From the Inside Flap

This book shows software developers, analysts, and managers how to make reuse work. The book highlights frame technology: a language-independent way to manufacture software from components that can adapt each other. Why should you read this book? Because of what adaptive reuse can do for you.

Example: One Fortune 50 company's entire information systems development staff numbers only 40 people (with no outside contractors). Yet they satisfy over 28,000 user requests for software changes and enhancements each year.

Further example: A major retailer developed and deployed its mission-critical purchase-order management system in 80% less time and effort than development projects used to take them before they embarked on adaptive reuse. The project was enormous--over 1300 programs and 5 million lines of code. On the last four subsystems alone they saved $11 million in development costs, and $12 million in early deployment benefits.

Frames solve thorny, long-standing software industry problems. Finally, we can combine high productivity with high quality, preserve flexibility without sacrificing performance, port systems to multiple platforms with native look-and-feel functionality, reduce complexity (in addition to hiding it), and, most importantly, reduce the cost of so-called maintenance. Sounds like magic, right?

Wrong. It is not magic. Reuse is so fundamental to all mature engineering disciplines, it is not even part of their jargon! But effective software reuse is harder, because nonphysical things have more degrees of freedom available to them. Physical parts are reused as is. Software parts often need unpredictable modifications before they can be reused.

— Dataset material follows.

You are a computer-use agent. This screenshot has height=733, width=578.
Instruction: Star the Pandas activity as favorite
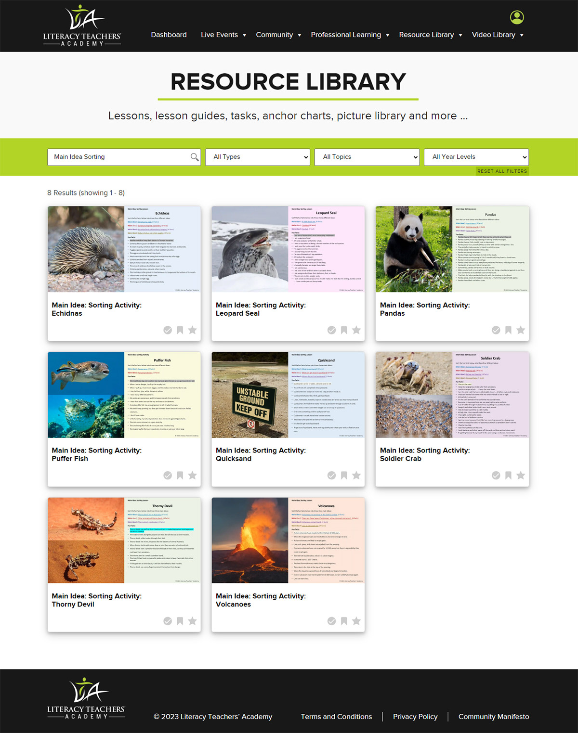pos(520,330)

Software practice has begun to mature, to acquire some of the substance and rigor that are the hallmarks of an engineering discipline. As with all new paradigms, there has been an initial period of healthy confusion. Software's "craft" phase has been an exciting half-century of brash precocity, experimentation, fads, buzzwords, religious wars--an on-going turmoil. Emerging from this pandemonium are principles that can effectively lead us out of the wilderness.

Origins
I have a very clear memory of that fall day in 1978, standing at the greenboard in my York University office, talking to my colleague, professor Gunnar Gotshalks, about the frustrations of code generators. In addition to teaching computer science, I had recently founded a software house, called Sigmatics Computer Corporation, to serve the needs of local businesses. Gunnar was under contract for Sigmatics; we were installing a custom software system for the city of Barrie, Ontario. We were using code generators I had created to automate the tedium of writing screen and report programs.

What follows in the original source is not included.